■ What you have to do ■
The expected response is the full listing, retyped exactly, without its images.

■ Given data ■
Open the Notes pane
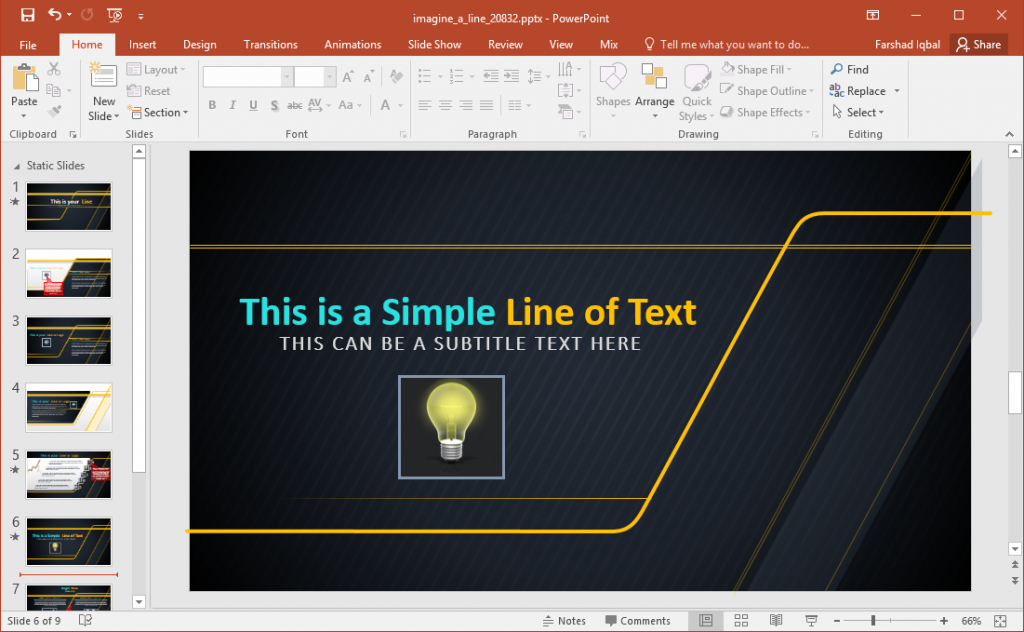 pyautogui.click(x=565, y=620)
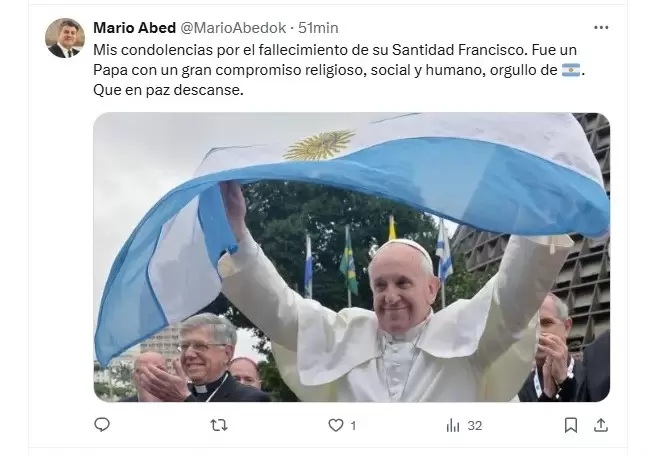Open the reply speech-bubble icon

point(102,425)

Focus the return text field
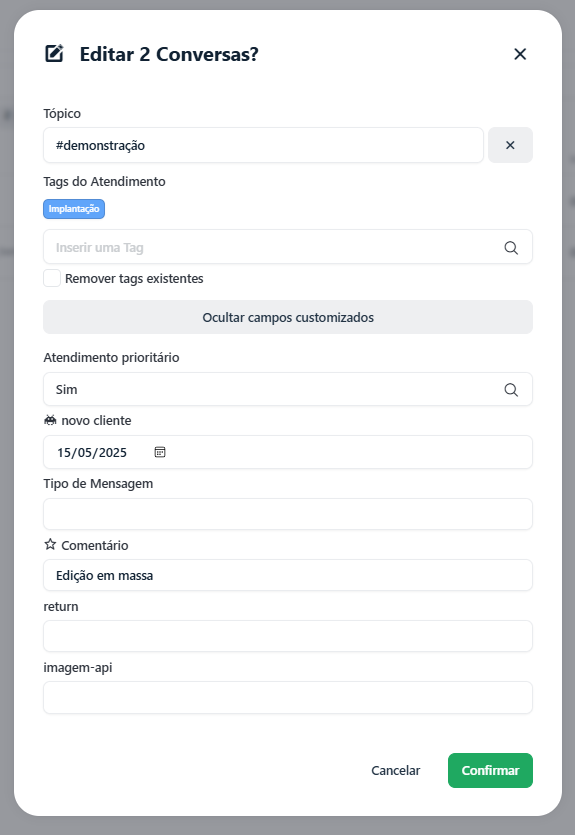pos(288,636)
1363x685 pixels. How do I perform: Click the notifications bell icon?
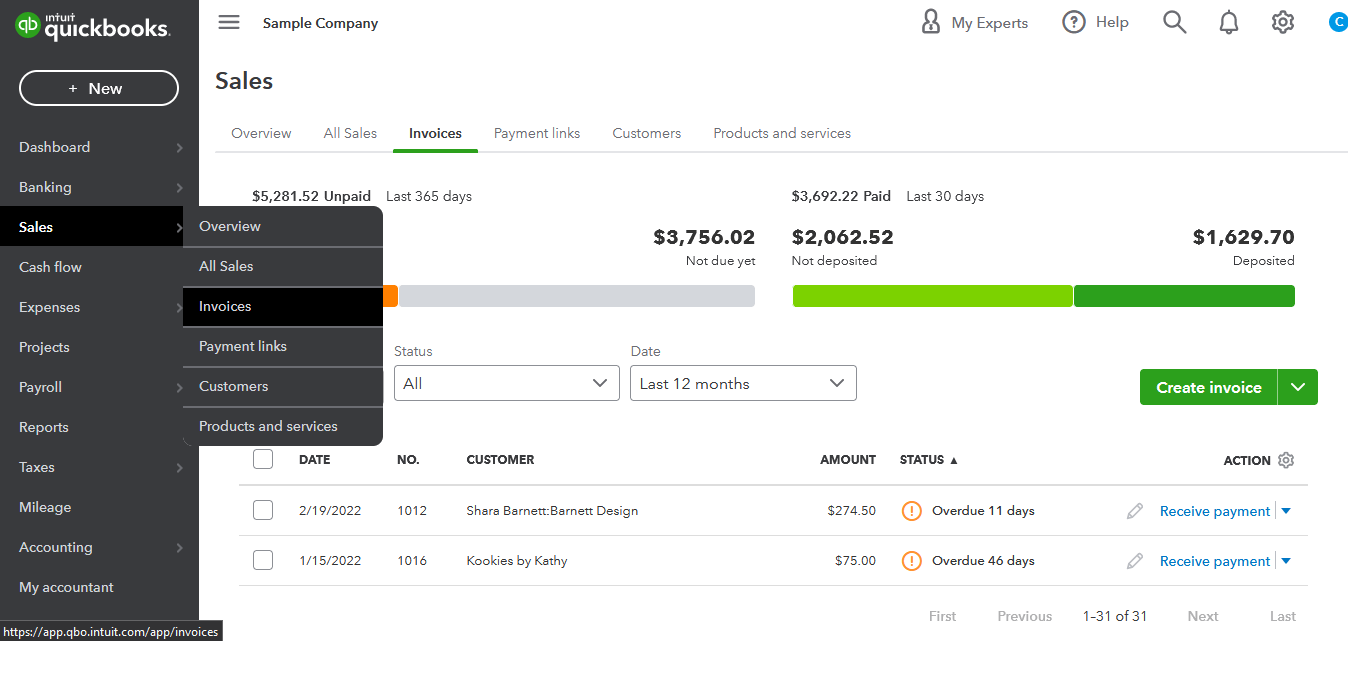point(1229,21)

■ Result for this task ■
Open the Notes pane
 pyautogui.click(x=565, y=620)
Open the reply speech-bubble icon

point(102,425)

Focus the return text field
pos(288,636)
1363x685 pixels. How do I perform: Click the notifications bell icon?
point(1229,21)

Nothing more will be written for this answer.